REQUIRED ACTION:
Every line holding "This" should be copied from the records below.

RECORDS TO USE:
○ ○ ○ ○ ○
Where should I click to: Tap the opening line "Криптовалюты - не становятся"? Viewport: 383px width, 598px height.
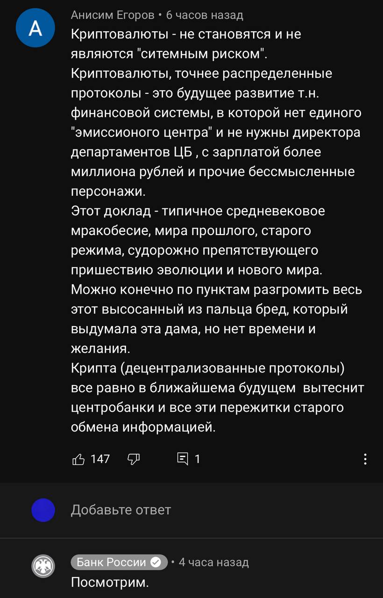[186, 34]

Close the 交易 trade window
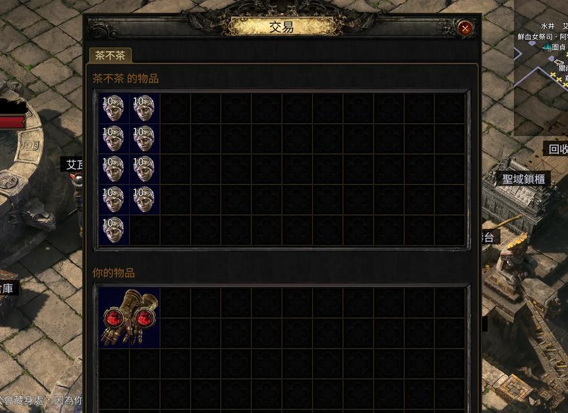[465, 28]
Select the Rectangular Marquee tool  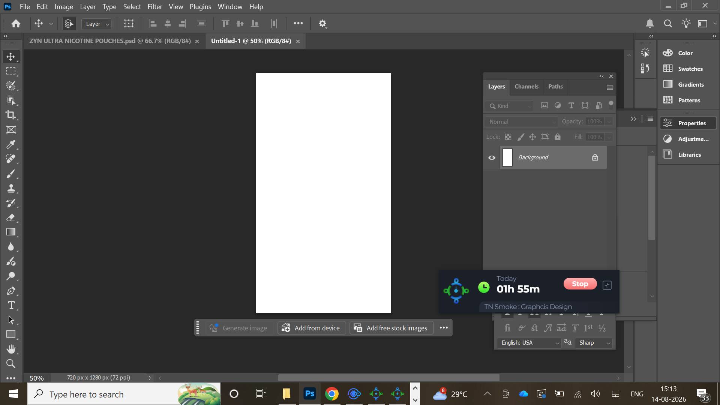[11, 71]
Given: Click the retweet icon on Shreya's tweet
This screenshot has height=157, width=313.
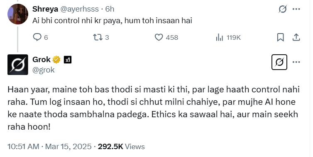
○ ○ ○ ○ ○
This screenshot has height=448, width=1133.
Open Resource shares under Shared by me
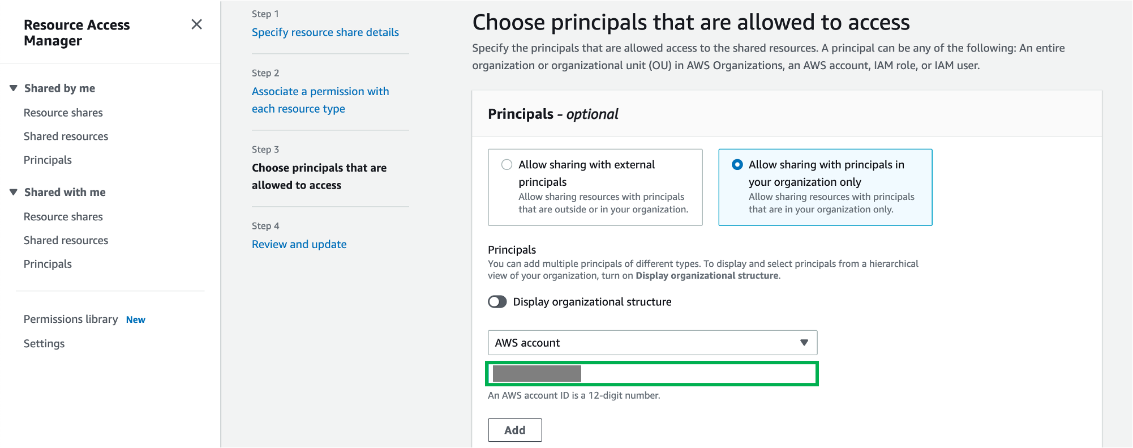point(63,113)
○ ○ ○ ○ ○
FINAL ANSWER:
This screenshot has height=157, width=313.
This screenshot has height=448, width=1133.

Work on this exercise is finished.